# How is density compensation created in the ocean mixed layer?

**Authors:** Andrey O. Koch, Robert W. Helber, James G. Richman, and Charlie N., Barron

arXiv: 1906.09904 · 2019-06-25

## TL;DR

This paper investigates how turbulent mixing influences horizontal density compensation in the ocean's upper layer, introducing a new non-linear diffusion scheme and analyzing its effects at different scales.

## Contribution

It introduces a novel non-linear horizontal diffusion scheme and analyzes the role of mixing in creating density compensation at submesoscales.

## Key findings

- Horizontal mixing with constant diffusivities does not significantly change density gradients.
- The new non-linear scheme can produce compensated gradients at scales of 10 km or less.
-  External forcing is necessary to reproduce observed compensation at larger scales.

## Abstract

This study examines the impact of turbulent mixing on horizontal density compensation in the upper ocean. A series of simulations model the role of mixing in scenarios initialized with geostrophically-adjusted compensated and uncompensated thermohaline gradients. Numerical experiments isolate the influence of mixing on these gradients using idealized conditions with zero surface heat and momentum flux. Prompted by theoretical considerations and observed consequences of mixing, a new non-linear horizontal diffusion scheme is introduced as an alternative to the standard Laplacian diffusion. Results suggest that when horizontal mixing is parameterized using constant diffusivities, horizontal density compensation is substantially unchanged as the gradients erode.
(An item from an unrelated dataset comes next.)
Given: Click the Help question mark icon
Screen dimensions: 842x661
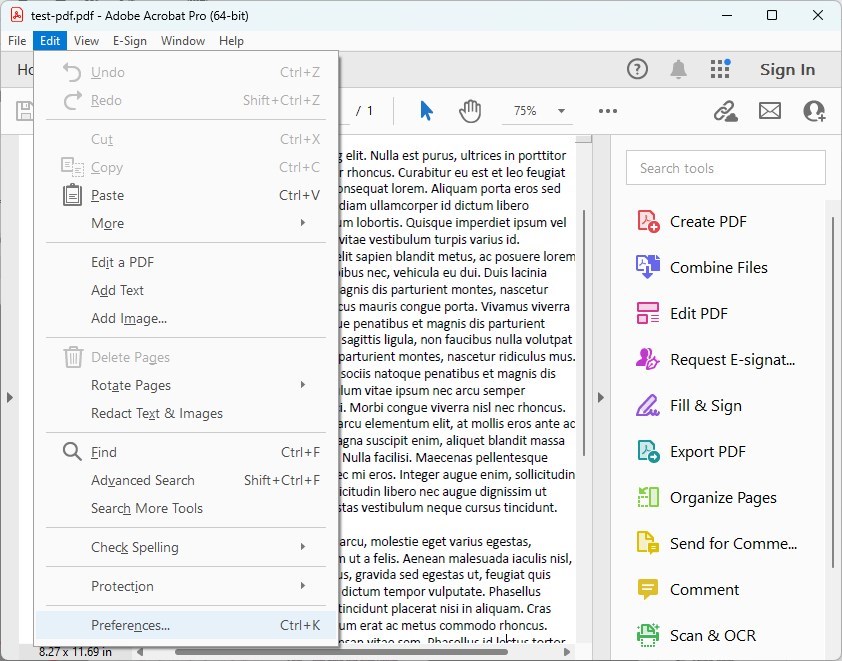Looking at the screenshot, I should [637, 69].

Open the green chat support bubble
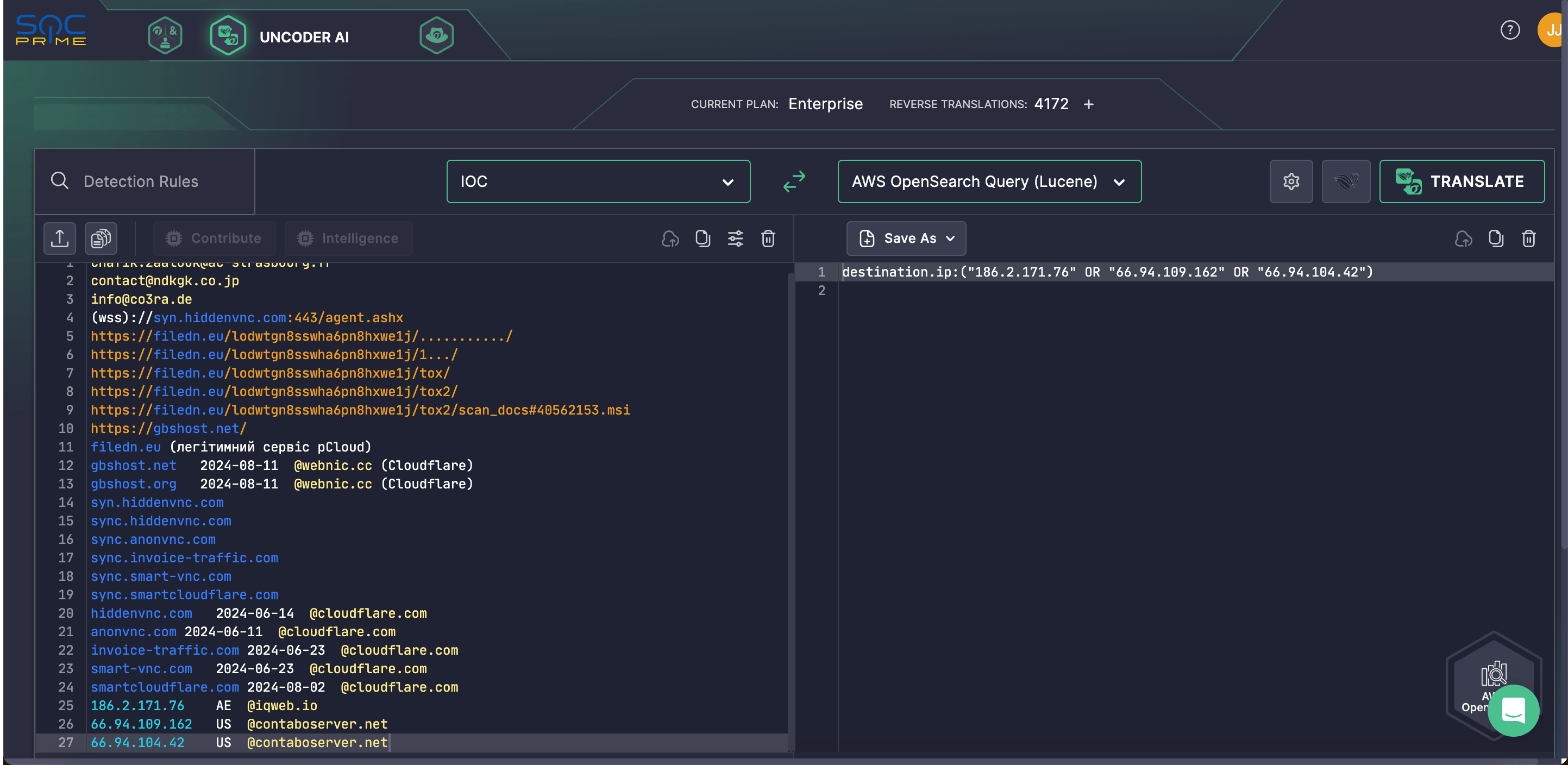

Simulations using the new scheme, which parameterizes mixing with horizontal diffusivities scaled by squared buoyancy gradient, suggest that horizontal mixing can produce compensated gradients during this decay, but only at scales of 10 km and less. Reducing vertical mixing to small background values has a similar effect, increasing the degree of compensation at submesoscales. Reproducing observed compensated thermohaline variability in the mixed layer at scales greater than 10 km requires external forcing. These results show important influences of mixing on density compensation within the ageostrophic submesoscale regime. In the transition from a horizontally compensated mixed layer to a partially compensated thermocline, advection must play an important role; mixing alone is insufficient.